Natürlich darf es jetzt nur ein Ziel geben: die massenhafte Ansteckung von Senioren und gesundheitlich angeschlagenen Menschen mit dem Coronavirus zu verhindern. Die Fragen nach den politischen Folgen der Pandemie müssen dennoch rechtzeitig gestellt werden.
In der Krise sehnen sich viele nach einer starken Führung. Das zeigt sich, wenn die «NZZ» über Italiens Ministerpräsidenten schreibt: «Giuseppe Conte hat in der Krise meist kühlen Kopf bewahrt und in der öffentlichen Wahrnehmung an Statur gewonnen.» Das zeigt sich, wenn die «Augsburger Allgemeine» über den deutschen Gesundheitsminister schreibt: «Jens Spahn überzeugt als Krisenmanager.» Vor allem jedoch zeigt sich das im hohen Zuspruch, den der Bundesrat laut unserer Umfrage von letzter Woche derzeit geniesst.

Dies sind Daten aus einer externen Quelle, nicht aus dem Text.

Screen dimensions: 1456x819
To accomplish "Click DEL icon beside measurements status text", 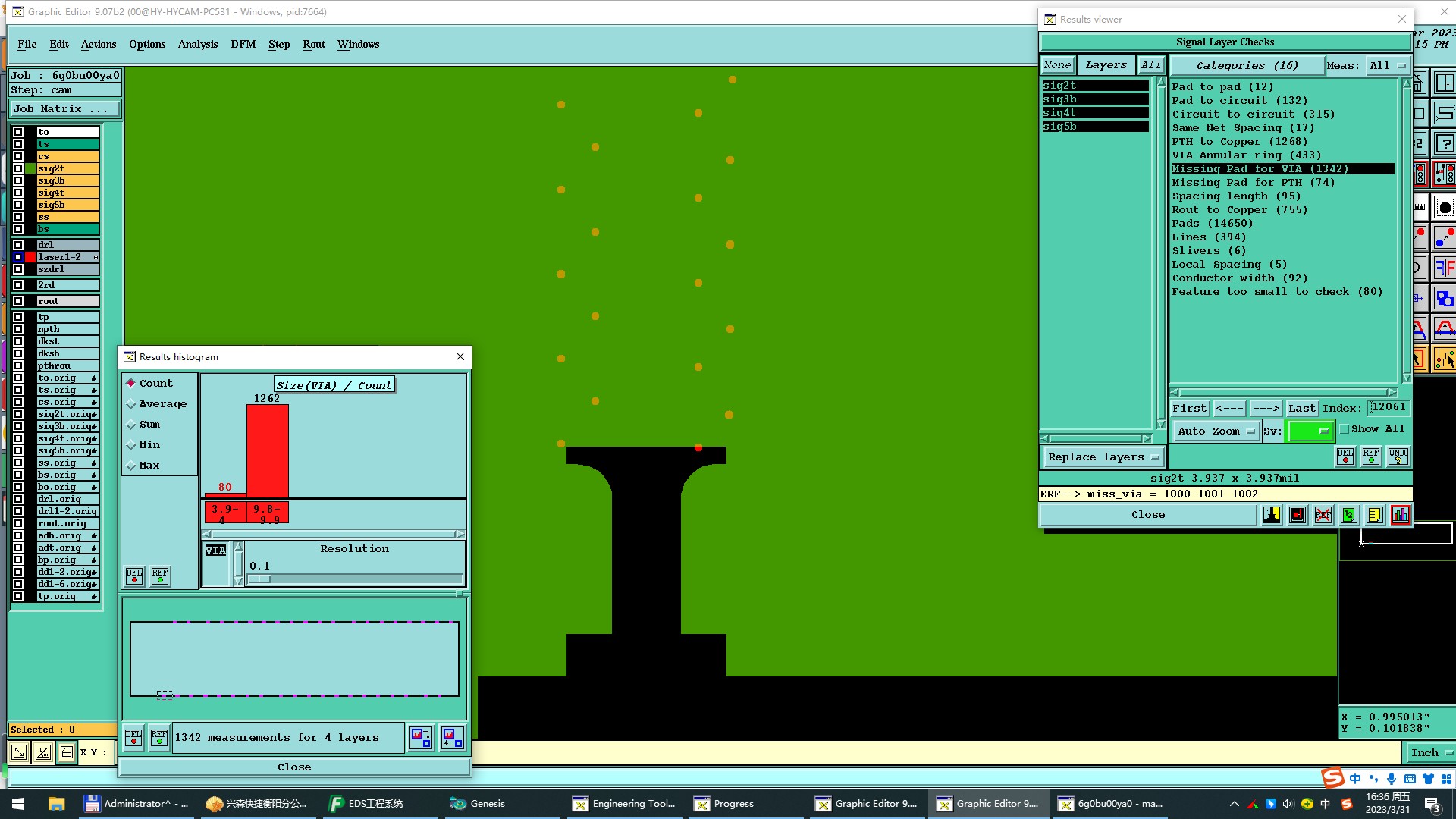I will [133, 737].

Die Gefahr an dieser neuen Staatsgläubigkeit: Was die Regierungen bisher in der Prävention vernachlässigt haben, indem sie das öffentliche Gesundheitswesen schleifen liessen, versuchen sie heute in der Repression wiedergutzumachen. Statt in Für- und Vorsorge investieren sie in Abschottung und Ausgrenzung.
Neben zweckmässigen, unentbehrlichen Massnahmen zur Bekämpfung von Covid-19 gibt es solche mit primär symbolischem Charakter. Die nun überall beschlossenen Grenzschliessungen gehören doch eher zu dieser Kategorie des politischen Placebos. Auch die Schweiz macht da mit: Sie verweigert Asylsuchenden die Einreise aus Italien. Dabei ist es gerade das Bild der heruntergelassenen Zollschranke, das sich mitunter am stärksten in unseren Köpfen festsetzt.
Wie also wirkt sich die Corona-Krise längerfristig aus? Einen Hinweis, wie nachhaltig das Virus die Schweizer Politik infiziert hat, wird uns der 17. Mai geben. An jenem Sonntag stimmen wir über die Volksinitiative zur Abschaffung der Personenfreizügigkeit mit der EU ab.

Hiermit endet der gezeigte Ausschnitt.